(Stored records)
===

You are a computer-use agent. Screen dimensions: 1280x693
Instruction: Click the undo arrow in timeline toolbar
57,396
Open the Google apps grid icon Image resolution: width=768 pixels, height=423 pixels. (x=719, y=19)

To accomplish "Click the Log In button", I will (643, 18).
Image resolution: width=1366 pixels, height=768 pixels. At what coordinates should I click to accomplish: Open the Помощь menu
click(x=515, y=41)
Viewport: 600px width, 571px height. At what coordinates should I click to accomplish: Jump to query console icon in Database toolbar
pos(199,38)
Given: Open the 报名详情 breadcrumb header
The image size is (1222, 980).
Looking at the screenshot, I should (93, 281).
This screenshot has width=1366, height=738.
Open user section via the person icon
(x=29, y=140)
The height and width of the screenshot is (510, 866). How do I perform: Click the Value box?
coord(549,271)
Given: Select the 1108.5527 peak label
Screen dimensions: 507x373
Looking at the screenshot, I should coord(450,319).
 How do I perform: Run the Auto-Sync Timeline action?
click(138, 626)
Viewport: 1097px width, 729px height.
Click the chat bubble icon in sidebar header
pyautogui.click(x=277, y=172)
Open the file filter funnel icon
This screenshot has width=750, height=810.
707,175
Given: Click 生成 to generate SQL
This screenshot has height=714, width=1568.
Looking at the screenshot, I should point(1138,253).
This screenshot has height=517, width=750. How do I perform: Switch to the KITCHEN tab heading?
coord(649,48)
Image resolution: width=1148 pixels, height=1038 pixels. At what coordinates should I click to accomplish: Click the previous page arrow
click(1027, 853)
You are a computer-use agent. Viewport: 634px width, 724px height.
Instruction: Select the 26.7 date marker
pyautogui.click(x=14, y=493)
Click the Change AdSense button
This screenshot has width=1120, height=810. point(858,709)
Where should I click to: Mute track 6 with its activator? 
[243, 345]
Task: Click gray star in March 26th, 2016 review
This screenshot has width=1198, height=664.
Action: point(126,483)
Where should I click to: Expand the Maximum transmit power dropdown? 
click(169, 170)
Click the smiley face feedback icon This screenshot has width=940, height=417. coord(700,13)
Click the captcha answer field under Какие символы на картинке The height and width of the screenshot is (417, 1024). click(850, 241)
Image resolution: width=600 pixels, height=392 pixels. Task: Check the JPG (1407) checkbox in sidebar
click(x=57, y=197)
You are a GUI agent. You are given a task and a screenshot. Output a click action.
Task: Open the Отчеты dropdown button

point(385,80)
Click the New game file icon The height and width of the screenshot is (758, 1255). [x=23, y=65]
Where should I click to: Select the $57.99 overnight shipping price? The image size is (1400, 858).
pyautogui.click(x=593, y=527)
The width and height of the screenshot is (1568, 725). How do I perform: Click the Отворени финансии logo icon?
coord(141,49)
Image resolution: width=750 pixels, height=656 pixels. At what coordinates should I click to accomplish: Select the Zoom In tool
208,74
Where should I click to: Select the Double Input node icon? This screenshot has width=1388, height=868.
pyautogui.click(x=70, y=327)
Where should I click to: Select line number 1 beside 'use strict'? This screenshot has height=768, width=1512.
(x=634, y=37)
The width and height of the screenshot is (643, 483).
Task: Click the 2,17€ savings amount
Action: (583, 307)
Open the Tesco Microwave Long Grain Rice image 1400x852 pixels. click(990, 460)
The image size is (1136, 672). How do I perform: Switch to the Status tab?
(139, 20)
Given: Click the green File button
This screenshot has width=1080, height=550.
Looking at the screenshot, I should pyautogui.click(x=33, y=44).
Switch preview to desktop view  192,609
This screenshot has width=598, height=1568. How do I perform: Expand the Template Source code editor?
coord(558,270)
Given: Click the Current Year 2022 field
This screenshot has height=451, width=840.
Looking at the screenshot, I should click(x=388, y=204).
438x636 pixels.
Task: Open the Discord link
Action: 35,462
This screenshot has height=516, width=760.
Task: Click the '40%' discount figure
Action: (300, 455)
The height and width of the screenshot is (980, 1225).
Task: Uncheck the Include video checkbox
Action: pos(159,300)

===

## Task directions
Would you report every line of the entries above containing the word "agent"?

## Result of this exercise
You are a computer-use agent. Screen dimensions: 1280x693
You are a computer-use agent. Viewport: 634px width, 724px height.
You are a GUI agent. You are given a task and a screenshot. Output a click action.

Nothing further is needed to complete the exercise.